**Page excerpt:**
+ + + +
More elaborate example:
The "Movie Goers" group request their members to specify the following:
Name
Birthdate (to be used to compute member's age)
Gender (must select from "male" or "female")
Favorite Genres (must select 1 or more from a list of specified genres)
The "Extreme Sports" group request their member to specify the following:
Name
Description of Activities Enjoyed (narrative form)
Postal Code
The bottom line is that each group may require different details from members joining their group. Ideally, I would like anyone to create a group (ala MeetUp.com). However, I also need the ability to query for members fairly well (e.g. find all women movie goers between the ages of 25 and 30).
For something like this....you'd want maximum normalization, so you wouldn't have duplicate data anywhere. Because your user-defined tables could possibly contain the same type of record, I think that you might have to go above 3NF for this.
My suggestion would be this - explode your tables so that you have something close to 6NF with EAV, so that each question that users must answer will have its own table. Then, your user-created tables will all reference one of your question tables. This avoids the duplication of data issue. (For instance, you don't want an entry in the "MovieGoers" group with the name "John Brown" and one in the "Extreme Sports" group with the name "Johnny B." for the same user; you also don't want his "what is your favorite color" answer to be "Blue" in one group and "Red" in another. Any data that can span across groups, like common questions, would be normalized in this form.)
The main drawback to this is that you'd end up with a lot of tables, and you'd probably want to create views for your statistical queries. However, in terms of pure data integrity, this would work well.
Note that you could probably get away with only factoring out the common fields, if you really wanted to. Examples of common fields would include Name, Location, Gender, and others; you could also do the same for common questions, like "what is your favorite color" or "do you have pets" or something to that extent. Group-specific questions that don't span across groups could be stored in a separate table for that group, un-exploded. I wouldn't advise this because it wouldn't be as flexible as the pure 6NF option and you run the risk of duplication (how do you predetermine which questions won't be common questions?) but if you really wanted to, you could do this.
There's a good question about 6NF here: Would like to Understand 6NF with an Example
I hope that made some sense and I hope it helps. If you have any questions, leave a comment.
+ + + +
**Records provided:**
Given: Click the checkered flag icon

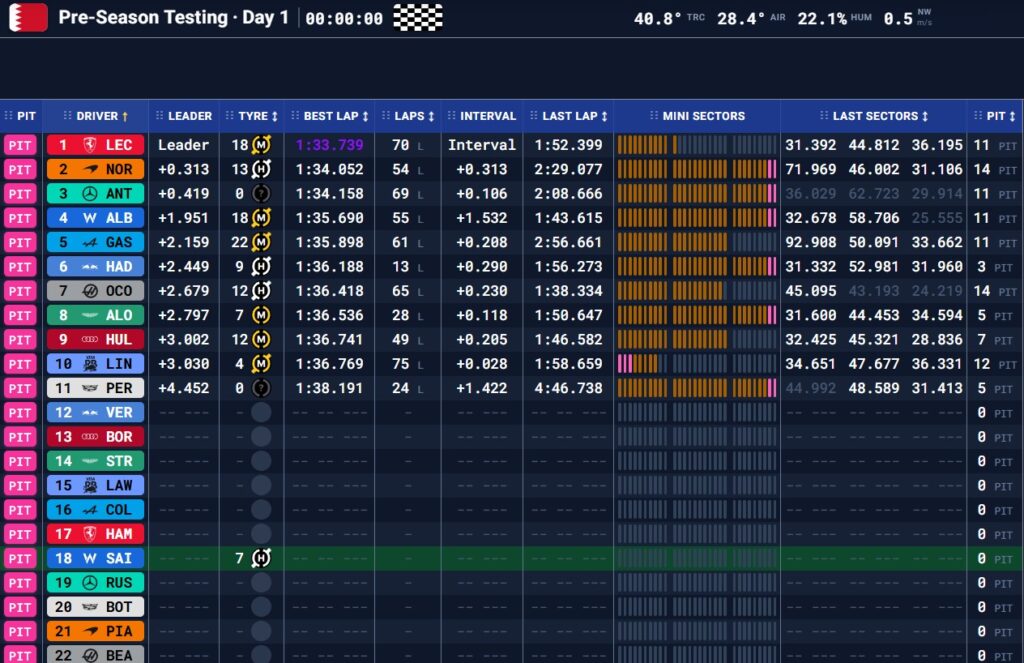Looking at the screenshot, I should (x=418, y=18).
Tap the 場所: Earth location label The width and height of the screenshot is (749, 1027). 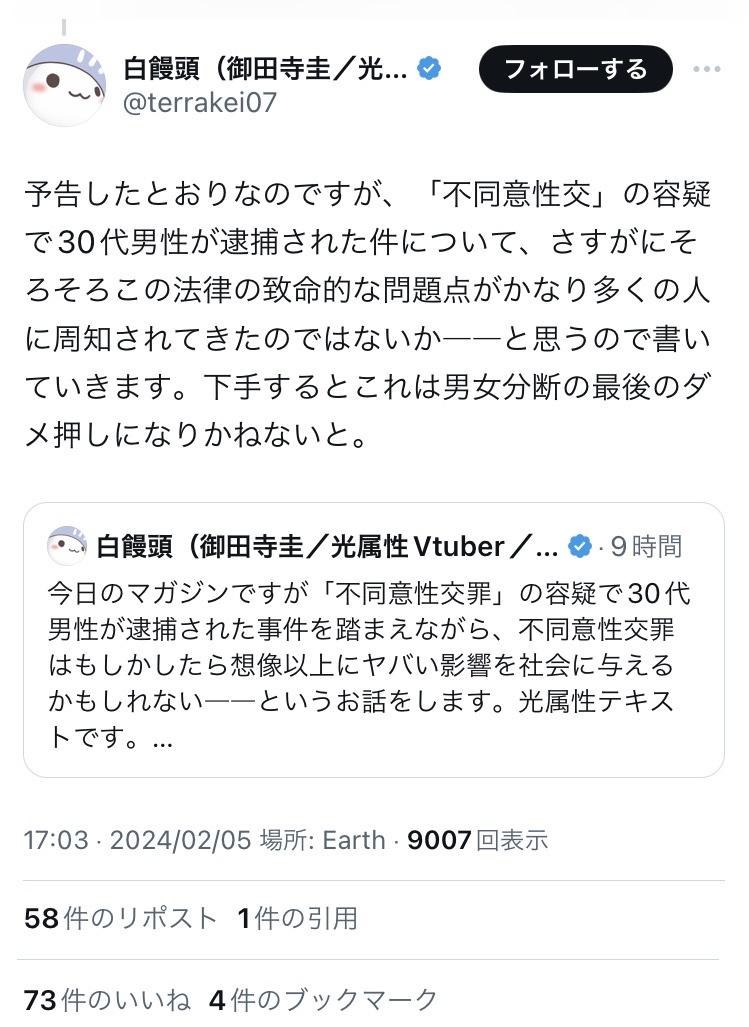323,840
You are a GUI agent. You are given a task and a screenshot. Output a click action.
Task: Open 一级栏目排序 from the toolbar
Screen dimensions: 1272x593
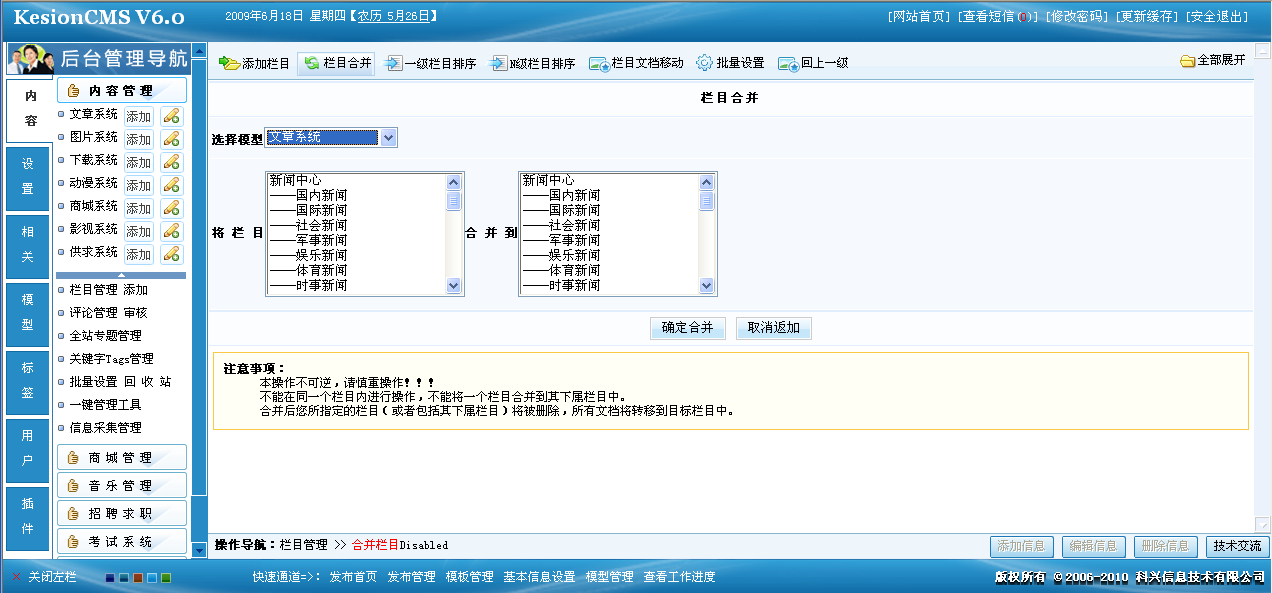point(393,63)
+ + + +
**Tasks for this exercise:**
1) In the forum answer on storing group member data, why does the writer advise against factoring out only the common fields?
2) Copy the passage of the forum answer on storing group member data starting at "Postal Code" and ending at "25 and 30).".

**Worked answers:**
1) That approach would be less flexible than the pure 6NF option and risks duplicating data, because there is no way to know in advance which questions won't become common questions.

2)
Postal Code
The bottom line is that each group may require different details from members joining their group. Ideally, I would like anyone to create a group (ala MeetUp.com). However, I also need the ability to query for members fairly well (e.g. find all women movie goers between the ages of 25 and 30).